WHAT IS EXPECTED:
Your answer must consist of exactly the lines below, starting with the line with "Política de Privacidade e Cookies (470, 2224)" and going on through the line with "Resolução Alternativa de Litígios (469, 2258)", and nothing else.

RECORDED INFORMATION START

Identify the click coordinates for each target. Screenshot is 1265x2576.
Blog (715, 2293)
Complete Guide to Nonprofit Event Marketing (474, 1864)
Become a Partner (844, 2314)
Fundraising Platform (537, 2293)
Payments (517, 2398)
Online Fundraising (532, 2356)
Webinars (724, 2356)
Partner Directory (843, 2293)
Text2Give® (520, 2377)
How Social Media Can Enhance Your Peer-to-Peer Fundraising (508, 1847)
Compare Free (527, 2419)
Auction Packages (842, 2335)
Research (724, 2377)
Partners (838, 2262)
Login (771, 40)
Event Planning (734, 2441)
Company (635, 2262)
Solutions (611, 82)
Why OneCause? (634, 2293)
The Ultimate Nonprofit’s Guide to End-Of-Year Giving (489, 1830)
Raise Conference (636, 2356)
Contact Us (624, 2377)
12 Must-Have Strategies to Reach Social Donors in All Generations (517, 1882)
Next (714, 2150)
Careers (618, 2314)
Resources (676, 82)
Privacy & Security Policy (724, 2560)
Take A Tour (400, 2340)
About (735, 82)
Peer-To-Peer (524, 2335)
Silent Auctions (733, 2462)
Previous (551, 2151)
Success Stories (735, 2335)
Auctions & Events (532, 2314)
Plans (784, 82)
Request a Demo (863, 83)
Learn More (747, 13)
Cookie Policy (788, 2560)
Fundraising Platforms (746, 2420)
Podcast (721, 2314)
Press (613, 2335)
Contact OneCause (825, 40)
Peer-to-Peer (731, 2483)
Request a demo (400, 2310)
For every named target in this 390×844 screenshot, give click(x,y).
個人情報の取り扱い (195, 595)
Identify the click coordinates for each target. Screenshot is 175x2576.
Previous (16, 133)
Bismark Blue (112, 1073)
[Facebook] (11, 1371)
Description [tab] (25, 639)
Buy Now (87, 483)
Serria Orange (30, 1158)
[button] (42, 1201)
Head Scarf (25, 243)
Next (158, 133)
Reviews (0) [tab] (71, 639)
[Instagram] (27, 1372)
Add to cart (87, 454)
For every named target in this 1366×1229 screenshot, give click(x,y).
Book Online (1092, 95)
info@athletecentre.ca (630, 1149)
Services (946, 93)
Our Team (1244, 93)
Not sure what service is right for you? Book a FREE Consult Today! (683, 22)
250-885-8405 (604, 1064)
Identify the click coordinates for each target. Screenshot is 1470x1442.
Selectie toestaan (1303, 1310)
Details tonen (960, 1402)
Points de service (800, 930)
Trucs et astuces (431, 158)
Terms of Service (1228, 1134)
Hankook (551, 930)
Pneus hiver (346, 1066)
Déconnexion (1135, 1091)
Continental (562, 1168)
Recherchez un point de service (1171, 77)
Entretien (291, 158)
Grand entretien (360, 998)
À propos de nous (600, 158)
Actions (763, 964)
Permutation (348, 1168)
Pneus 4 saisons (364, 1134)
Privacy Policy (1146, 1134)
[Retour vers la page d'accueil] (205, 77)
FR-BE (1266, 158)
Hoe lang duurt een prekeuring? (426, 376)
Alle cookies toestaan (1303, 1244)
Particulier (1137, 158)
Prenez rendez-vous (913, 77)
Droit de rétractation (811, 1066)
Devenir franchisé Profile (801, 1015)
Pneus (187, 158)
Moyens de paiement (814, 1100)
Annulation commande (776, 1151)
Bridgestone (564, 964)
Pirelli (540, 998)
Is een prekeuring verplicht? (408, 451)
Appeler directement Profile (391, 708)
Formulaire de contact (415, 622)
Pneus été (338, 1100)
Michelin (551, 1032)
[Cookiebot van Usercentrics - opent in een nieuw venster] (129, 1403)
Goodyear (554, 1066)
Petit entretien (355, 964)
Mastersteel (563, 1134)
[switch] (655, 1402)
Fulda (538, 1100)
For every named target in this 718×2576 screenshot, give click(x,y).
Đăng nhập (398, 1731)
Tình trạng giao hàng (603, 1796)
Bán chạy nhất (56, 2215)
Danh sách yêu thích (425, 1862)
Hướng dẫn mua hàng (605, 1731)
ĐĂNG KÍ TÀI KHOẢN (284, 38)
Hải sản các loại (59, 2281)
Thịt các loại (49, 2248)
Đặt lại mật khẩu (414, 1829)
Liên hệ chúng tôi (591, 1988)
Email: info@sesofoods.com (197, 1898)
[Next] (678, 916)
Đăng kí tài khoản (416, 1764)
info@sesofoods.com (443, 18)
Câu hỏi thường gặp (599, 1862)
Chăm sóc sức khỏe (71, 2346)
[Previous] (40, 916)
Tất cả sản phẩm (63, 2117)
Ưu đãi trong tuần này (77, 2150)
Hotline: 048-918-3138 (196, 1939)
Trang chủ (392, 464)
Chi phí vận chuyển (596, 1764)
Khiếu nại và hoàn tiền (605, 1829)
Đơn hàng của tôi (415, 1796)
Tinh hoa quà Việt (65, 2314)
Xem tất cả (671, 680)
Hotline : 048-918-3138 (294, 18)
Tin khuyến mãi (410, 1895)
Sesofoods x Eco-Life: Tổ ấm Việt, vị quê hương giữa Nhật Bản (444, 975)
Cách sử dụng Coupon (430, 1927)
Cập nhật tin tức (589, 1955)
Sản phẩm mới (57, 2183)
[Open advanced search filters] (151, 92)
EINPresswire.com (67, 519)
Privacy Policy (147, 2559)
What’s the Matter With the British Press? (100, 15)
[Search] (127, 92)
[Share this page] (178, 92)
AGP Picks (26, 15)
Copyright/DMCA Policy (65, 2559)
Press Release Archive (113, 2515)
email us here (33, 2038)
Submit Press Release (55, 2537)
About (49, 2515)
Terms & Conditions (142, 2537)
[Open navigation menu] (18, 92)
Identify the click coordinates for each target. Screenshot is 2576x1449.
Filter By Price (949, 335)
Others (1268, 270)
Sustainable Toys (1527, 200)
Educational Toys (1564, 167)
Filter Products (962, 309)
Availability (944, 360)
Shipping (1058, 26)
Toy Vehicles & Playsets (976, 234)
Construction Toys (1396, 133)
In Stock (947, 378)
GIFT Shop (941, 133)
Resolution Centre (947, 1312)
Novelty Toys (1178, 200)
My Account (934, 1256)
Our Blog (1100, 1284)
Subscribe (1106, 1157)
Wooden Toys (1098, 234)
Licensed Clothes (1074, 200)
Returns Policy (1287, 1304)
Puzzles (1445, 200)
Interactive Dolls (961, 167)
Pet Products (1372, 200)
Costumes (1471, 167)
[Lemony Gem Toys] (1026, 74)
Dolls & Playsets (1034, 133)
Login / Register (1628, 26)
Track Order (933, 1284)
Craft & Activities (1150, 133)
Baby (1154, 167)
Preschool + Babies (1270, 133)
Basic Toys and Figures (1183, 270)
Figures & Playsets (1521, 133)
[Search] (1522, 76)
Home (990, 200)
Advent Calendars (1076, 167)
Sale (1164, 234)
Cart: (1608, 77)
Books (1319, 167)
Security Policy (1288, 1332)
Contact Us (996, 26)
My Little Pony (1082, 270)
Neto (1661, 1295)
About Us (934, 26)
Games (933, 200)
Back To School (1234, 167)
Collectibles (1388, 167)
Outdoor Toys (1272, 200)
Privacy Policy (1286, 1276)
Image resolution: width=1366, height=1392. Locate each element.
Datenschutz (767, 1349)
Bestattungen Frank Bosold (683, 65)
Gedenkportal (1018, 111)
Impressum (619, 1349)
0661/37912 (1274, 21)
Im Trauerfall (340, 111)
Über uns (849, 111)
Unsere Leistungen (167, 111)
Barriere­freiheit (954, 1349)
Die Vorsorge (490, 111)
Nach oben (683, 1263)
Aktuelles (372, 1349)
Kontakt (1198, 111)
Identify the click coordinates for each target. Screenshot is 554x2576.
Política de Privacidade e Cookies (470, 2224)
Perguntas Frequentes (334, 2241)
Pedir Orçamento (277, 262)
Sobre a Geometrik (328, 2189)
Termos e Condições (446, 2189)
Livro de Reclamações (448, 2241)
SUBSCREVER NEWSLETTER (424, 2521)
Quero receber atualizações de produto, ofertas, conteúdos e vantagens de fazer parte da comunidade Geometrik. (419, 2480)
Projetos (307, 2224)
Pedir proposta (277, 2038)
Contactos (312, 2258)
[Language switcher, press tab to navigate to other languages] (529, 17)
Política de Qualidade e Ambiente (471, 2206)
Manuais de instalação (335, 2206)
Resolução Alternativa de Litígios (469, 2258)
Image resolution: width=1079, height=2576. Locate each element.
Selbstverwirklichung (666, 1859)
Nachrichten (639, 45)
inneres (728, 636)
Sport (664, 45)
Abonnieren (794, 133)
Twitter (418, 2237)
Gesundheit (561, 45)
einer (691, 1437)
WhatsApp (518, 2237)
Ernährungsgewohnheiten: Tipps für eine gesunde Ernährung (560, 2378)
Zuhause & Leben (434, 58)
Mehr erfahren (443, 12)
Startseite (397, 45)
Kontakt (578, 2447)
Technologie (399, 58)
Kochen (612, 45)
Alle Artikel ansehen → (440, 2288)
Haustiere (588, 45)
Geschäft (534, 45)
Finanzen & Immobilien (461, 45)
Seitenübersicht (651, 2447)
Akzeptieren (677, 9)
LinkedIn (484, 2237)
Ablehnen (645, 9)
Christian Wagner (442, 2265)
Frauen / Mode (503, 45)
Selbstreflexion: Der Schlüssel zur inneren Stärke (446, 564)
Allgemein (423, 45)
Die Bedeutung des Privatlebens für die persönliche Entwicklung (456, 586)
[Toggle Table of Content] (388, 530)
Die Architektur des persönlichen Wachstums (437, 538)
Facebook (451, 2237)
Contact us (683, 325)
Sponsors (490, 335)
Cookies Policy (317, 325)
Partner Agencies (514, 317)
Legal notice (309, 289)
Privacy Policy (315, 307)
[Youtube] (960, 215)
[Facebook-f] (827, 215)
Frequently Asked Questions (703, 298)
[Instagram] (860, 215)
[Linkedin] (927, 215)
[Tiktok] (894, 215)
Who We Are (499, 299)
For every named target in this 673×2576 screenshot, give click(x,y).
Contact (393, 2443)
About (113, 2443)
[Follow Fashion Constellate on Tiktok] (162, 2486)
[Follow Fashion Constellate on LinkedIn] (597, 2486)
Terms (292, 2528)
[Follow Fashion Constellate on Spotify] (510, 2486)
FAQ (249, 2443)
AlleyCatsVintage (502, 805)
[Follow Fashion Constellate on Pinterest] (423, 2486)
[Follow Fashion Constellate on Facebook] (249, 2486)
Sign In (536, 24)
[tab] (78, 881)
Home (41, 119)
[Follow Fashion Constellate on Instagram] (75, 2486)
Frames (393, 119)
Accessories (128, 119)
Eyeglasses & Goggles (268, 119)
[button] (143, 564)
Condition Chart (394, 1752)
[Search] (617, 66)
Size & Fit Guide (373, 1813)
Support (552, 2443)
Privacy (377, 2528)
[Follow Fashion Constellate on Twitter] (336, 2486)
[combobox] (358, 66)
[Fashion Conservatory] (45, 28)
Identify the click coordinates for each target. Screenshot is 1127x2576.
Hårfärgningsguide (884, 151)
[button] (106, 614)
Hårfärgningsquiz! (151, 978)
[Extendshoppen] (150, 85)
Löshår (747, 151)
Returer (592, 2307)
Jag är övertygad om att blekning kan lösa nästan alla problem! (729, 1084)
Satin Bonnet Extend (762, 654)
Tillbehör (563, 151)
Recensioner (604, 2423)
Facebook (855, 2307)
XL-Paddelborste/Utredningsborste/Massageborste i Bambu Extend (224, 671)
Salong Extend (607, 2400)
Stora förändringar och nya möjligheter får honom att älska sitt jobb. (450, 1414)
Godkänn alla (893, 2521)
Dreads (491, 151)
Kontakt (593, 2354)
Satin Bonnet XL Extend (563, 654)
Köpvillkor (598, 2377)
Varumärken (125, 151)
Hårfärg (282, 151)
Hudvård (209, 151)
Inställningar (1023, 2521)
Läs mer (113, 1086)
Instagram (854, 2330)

RECORDED INFORMATION END

EXERCISE OUTPUT:
Política de Privacidade e Cookies (470, 2224)
Perguntas Frequentes (334, 2241)
Pedir Orçamento (277, 262)
Sobre a Geometrik (328, 2189)
Termos e Condições (446, 2189)
Livro de Reclamações (448, 2241)
SUBSCREVER NEWSLETTER (424, 2521)
Quero receber atualizações de produto, ofertas, conteúdos e vantagens de fazer parte da comunidade Geometrik. (419, 2480)
Projetos (307, 2224)
Pedir proposta (277, 2038)
Contactos (312, 2258)
[Language switcher, press tab to navigate to other languages] (529, 17)
Política de Qualidade e Ambiente (471, 2206)
Manuais de instalação (335, 2206)
Resolução Alternativa de Litígios (469, 2258)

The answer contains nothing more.